Understanding consensus-based estimation: What Is Planning Poker and Poker Rules?

Understanding consensus-based estimation: What Is Planning Poker and Poker Rules?

Who doesn’t love a good game of poker? It’s fun, interesting, even rewarding, and there are many different types to choose from. You can play 7-Card Stud, Texas Hold’em, 5-Card Draw and Omaha. Or you can take advantage of an Agile technique called Planning Poker and Poker rules. Wait what? What do Agile and Scrum have to do with poker? You’re about to find out. We’re about to explore the world of Planning Poker and its role within the Agile framework. And the good thing is you don’t even have to bet!

 What is Planning Poker?

 Before anyone gets too excited and starts buying poker chips, we should explain that this is not normal poker. Yes, these are maps (unless you use the app version), it’s actually a tool used to give teams flexibility in estimating and planning. You won’t find many royal cakes here. 
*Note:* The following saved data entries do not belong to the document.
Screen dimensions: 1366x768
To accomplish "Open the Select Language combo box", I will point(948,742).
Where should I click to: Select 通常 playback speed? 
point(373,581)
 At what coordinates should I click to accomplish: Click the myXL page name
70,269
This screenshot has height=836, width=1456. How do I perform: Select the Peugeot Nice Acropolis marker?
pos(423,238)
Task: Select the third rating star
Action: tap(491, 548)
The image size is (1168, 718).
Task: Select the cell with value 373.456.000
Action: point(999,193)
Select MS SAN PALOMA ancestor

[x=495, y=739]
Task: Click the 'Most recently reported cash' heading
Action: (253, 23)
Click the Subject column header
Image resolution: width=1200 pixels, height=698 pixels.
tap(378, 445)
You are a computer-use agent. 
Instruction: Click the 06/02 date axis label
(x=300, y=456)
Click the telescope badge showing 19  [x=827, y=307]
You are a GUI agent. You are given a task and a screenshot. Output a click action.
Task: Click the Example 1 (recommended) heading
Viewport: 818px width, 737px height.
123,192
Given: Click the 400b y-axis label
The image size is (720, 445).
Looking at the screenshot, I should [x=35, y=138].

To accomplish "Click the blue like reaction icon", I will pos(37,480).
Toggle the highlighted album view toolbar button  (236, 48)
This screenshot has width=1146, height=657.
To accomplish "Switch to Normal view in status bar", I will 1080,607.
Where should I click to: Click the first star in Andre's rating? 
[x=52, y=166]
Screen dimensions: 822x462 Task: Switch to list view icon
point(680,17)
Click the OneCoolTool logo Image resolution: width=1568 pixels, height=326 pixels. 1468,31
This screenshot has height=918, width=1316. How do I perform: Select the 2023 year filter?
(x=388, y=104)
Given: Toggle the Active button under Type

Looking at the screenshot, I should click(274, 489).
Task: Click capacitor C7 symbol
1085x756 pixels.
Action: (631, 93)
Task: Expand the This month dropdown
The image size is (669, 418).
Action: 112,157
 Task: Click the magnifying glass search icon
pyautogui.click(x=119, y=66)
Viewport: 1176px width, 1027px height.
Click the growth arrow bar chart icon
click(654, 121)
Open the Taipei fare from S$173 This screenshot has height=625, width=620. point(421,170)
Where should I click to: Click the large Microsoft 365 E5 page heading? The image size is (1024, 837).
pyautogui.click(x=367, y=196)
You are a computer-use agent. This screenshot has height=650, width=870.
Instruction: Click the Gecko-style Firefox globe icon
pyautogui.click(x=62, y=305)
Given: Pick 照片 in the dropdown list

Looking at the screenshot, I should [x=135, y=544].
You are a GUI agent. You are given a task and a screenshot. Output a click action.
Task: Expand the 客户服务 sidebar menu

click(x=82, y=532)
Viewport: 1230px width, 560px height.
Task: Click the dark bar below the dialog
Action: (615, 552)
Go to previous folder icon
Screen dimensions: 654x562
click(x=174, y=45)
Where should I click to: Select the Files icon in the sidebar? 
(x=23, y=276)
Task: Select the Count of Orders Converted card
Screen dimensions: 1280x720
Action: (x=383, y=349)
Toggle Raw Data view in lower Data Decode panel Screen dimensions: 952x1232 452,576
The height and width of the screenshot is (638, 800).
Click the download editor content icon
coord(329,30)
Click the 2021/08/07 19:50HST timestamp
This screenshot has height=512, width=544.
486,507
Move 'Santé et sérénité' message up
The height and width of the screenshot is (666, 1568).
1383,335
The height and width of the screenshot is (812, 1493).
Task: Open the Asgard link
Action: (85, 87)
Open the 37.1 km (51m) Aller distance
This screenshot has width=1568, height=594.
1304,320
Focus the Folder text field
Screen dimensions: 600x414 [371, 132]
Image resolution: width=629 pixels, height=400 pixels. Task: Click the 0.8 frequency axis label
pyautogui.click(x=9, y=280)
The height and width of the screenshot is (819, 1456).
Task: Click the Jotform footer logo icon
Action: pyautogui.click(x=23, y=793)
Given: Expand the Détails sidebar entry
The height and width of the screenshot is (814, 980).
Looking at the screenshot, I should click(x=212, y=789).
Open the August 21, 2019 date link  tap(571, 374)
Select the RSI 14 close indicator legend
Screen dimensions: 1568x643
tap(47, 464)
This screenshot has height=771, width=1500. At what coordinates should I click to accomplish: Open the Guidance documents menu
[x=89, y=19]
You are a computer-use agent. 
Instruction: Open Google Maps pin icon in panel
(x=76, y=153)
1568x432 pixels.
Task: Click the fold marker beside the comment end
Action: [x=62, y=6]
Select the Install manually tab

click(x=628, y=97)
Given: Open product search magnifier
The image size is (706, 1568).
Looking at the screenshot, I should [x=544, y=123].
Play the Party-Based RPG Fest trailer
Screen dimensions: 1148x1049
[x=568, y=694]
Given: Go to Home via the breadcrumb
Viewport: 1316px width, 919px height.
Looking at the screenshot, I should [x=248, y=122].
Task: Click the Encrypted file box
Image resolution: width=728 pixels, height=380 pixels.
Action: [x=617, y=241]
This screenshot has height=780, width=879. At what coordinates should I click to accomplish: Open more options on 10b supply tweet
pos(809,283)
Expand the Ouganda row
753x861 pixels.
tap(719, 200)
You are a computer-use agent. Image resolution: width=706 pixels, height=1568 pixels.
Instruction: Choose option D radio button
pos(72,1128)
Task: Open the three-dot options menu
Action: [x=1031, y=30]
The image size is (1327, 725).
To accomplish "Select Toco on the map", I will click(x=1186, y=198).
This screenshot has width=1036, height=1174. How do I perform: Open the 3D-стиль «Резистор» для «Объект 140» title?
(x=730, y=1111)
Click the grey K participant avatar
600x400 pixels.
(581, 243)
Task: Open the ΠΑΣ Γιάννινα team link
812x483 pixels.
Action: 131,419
Planning Poker, also known as “Scrum Poker”, is a consensus-based Agile planning and estimating technique used to evaluate the product backlog, guessing how much time and effort will be needed. to complete each outstanding initiative. It is called “Poker” because everyone uses physical cards that look like playing cards. 

Story point estimate cards for each task or delay story are discussed. These poker tool cards are loosely assigned numerical values ​​based on the Fibonacci sequence, where each consecutive number in a sequence is the sum of the previous two numbers (e.g., 0, 1, 1, 2, 3, 5, 8, 13, 21, 34).

How to “play” Planning Poker? Here are the Tips

 Teams should hold a Poker tool session immediately after creating the initial product backlog. Depending on the size of the overall project, this process can take several days. Although this may seem time-consuming, it is an initial investment that will save time in the long run. 

The Scrum Master, Product Owner, and Project Development Team “play” Planning Poker, and the Development Team is responsible for sizing the user stories. The Poker tool session begins with the customer or product owner reading an Agile-based user story or describing a desired feature to the team. 

Each estimator has his or her own Planning Poker deck, the values ​​of which represent some story point, ideal date, or any other unit the members have agreed upon. After the customer finishes reading, the estimator will discuss the presentation and ask the customer questions. as required. Once the group has thoroughly researched the topic, each estimator is discreetly chooses a card to represent his or her estimate.

 Why is Planning Poker used in Agile?

 Sure, the process seems strange and you might be wondering, “Of all the tools you could choose, why Plan Poker?” By using the Poker Engine process, software teams can define realistic and accurate deadlines, strategically plan the team’s workflow, and build consensus among team members Multifunction. Conventional wisdom tells us that the best way to handle a Herculean task is to divide it into subtasks and focus on one subtask at a time. 

You repeat the process with each task until one is finished. When this happens, you’ve completed a major undertaking! Planning Poker allows team members to break a project into small parts to make it easier to estimate the time needed to complete each part.

List Out the Beneficial Factors of Planning Poker

We’ve highlighted how this Poker tool makes it easy to form consensus on multiple tasks of a project, ensuring an accurate assessment of the time needed to complete the entire project. While this is certainly the most valuable benefit, there are other side benefits as well.

 Planning Poker helps team members estimate tasks related to each other. Sometimes it is difficult or impossible to estimate how long a task will take, especially if you have never done it before. However, the Poker engine gets you into the habit of evaluating tasks, so after “playing” the game for a while, you will build a set of tasks that can be used as a reference and a basis for comparison. compare in the future. 

So even if you’ve never had to do a particular task before, you can still look back at past tasks and find a similar one, using it as a reference. Poker planning also helps team members predict how many people they will need to perform a certain task. This way, you will avoid extreme situations such as being understaffed or assigning too many people, leading to duplication of effort.